Copy out the entries word for word, from their start through the line containing "Looking at the". Leave the pictures out of your copy.

----------------

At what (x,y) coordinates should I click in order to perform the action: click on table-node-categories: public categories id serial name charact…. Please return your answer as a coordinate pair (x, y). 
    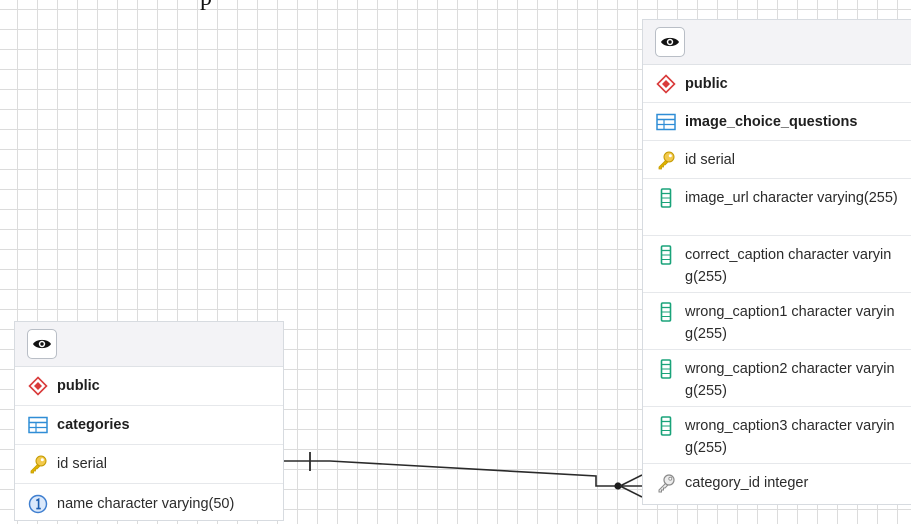
    Looking at the image, I should click on (149, 421).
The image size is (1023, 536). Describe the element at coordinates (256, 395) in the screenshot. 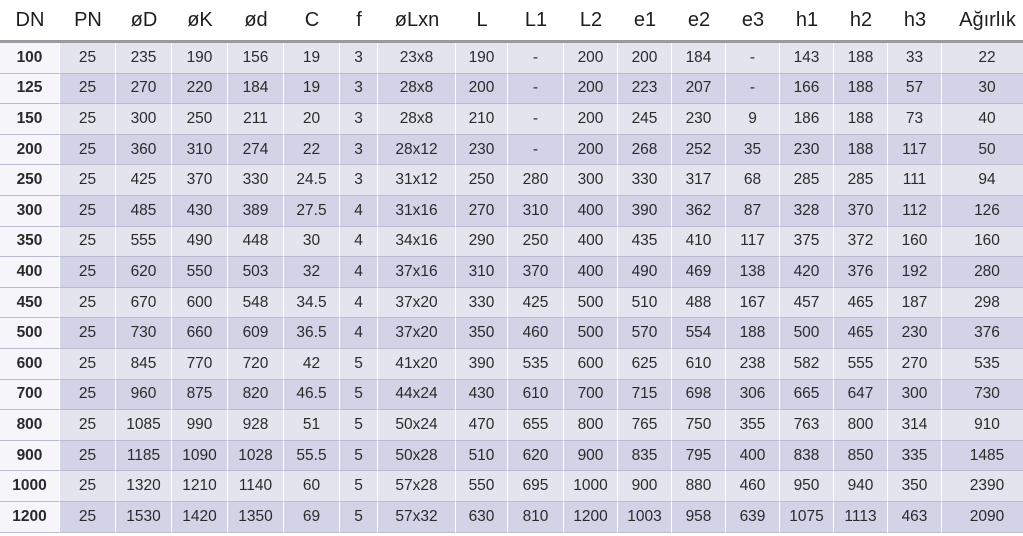

I see `table-cell: 820` at that location.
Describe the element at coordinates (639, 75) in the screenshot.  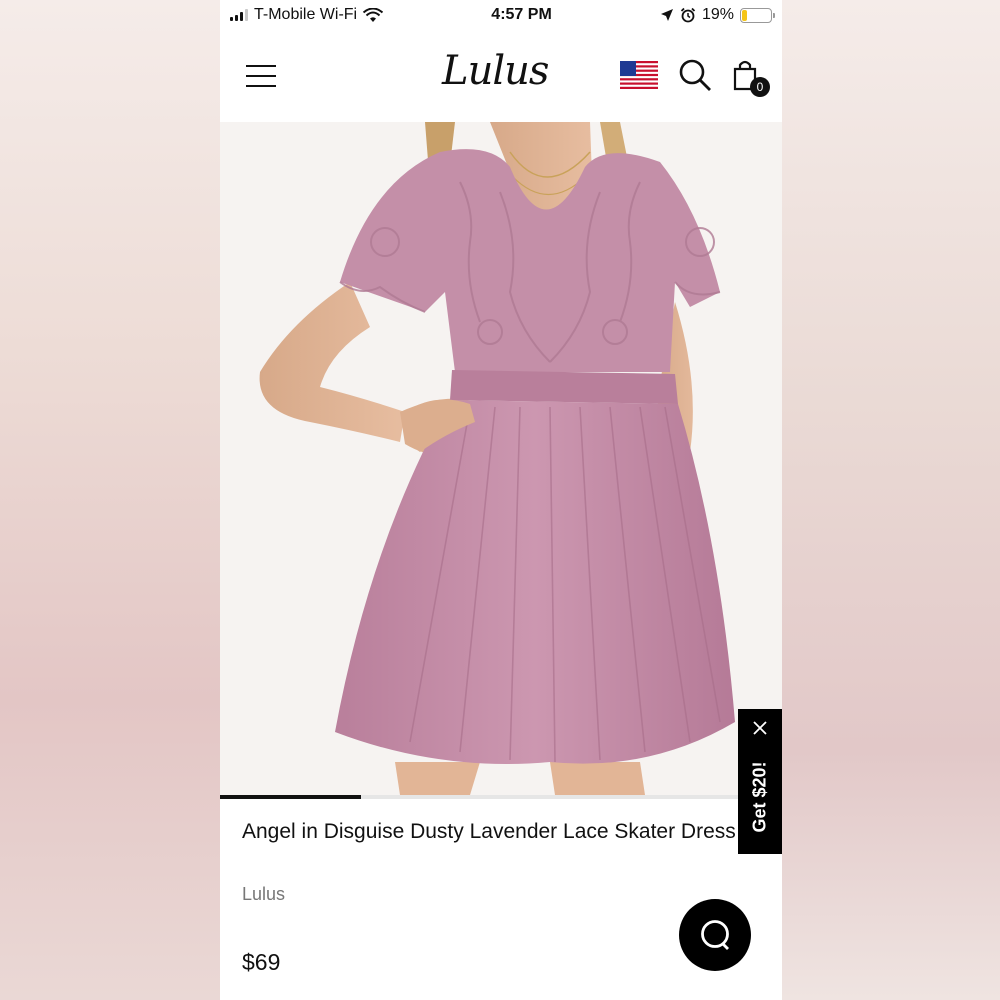
I see `us-flag-icon` at that location.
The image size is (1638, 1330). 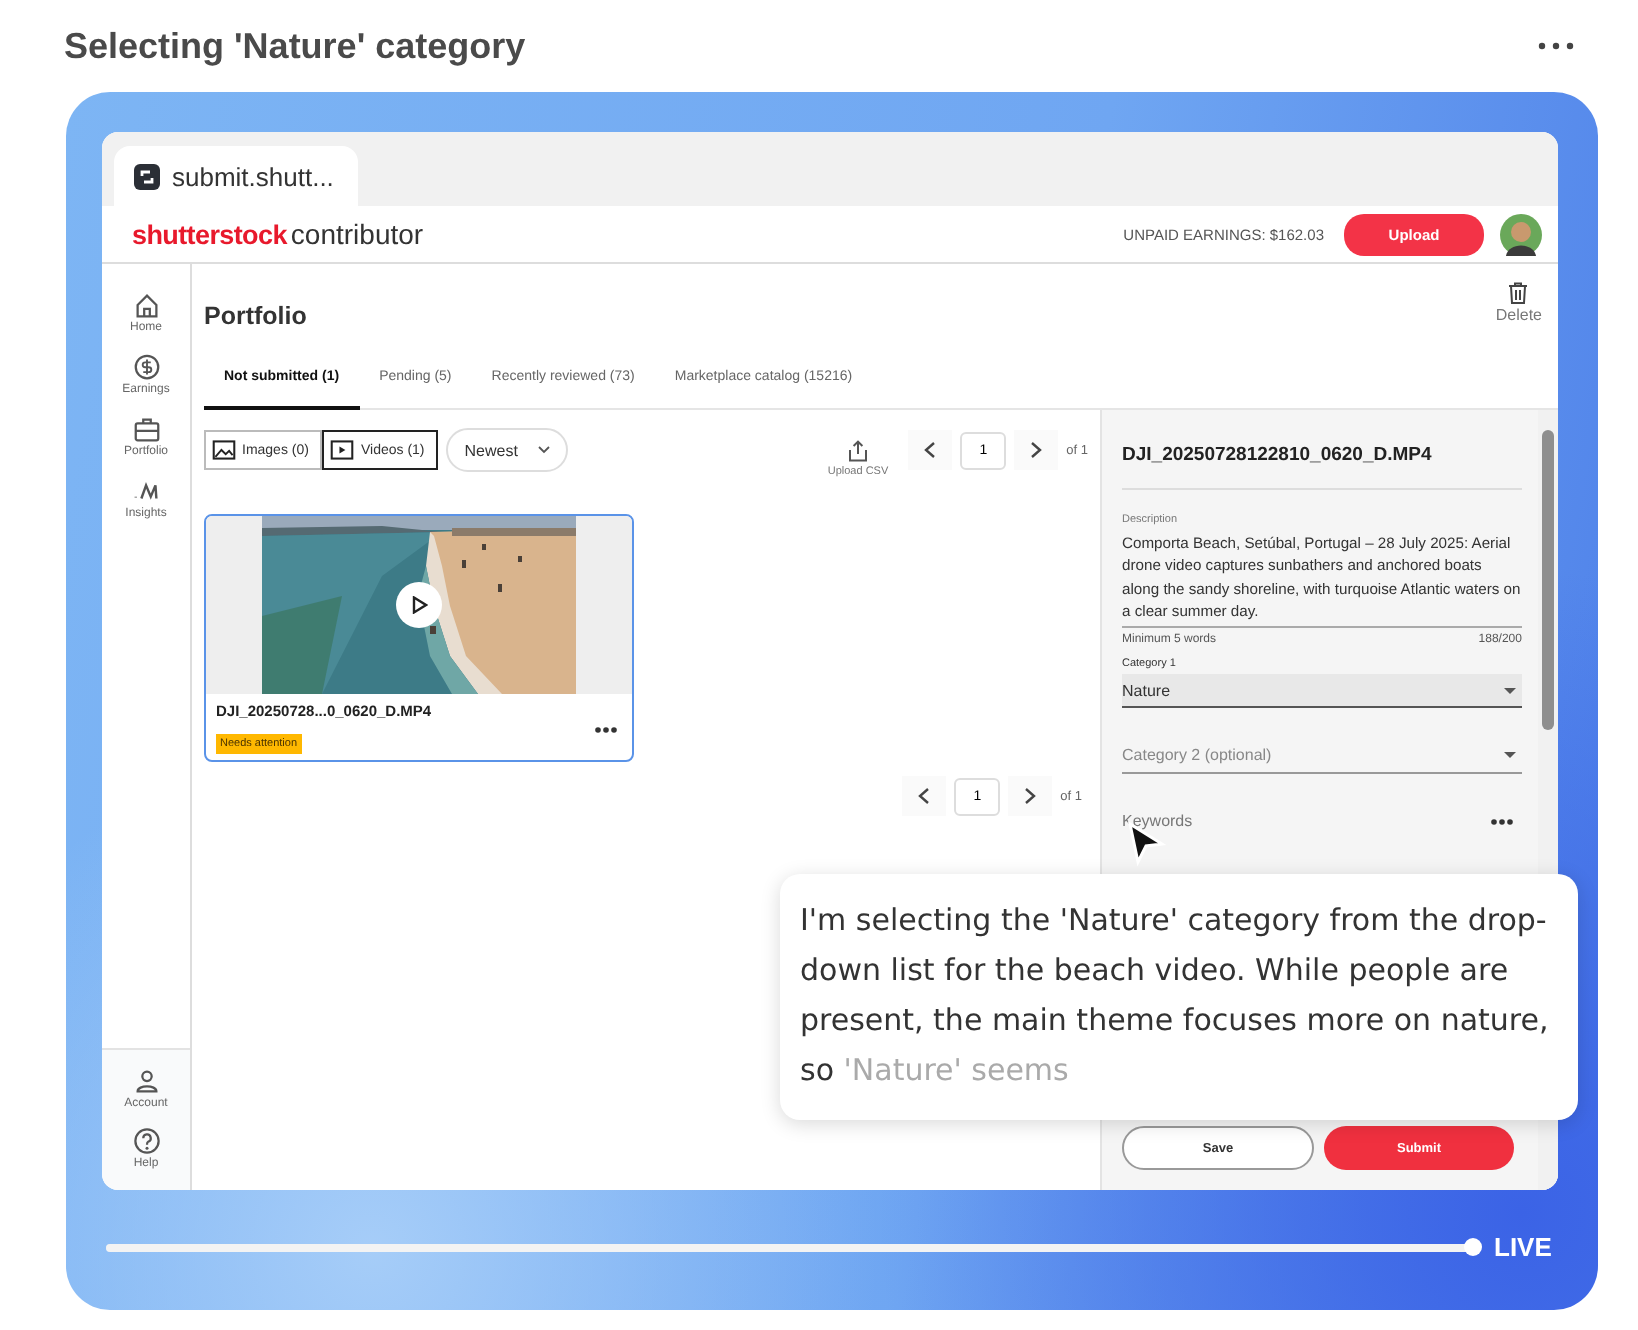 I want to click on keywords-label: Keywords, so click(x=1158, y=822).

----------------

Your response:
At what (x,y) coordinates should I click in order to perform the action: click on table-node-categories: public categories id serial name charact…. Please return your answer as a coordinate pair (x, y). 
    Looking at the image, I should click on (149, 421).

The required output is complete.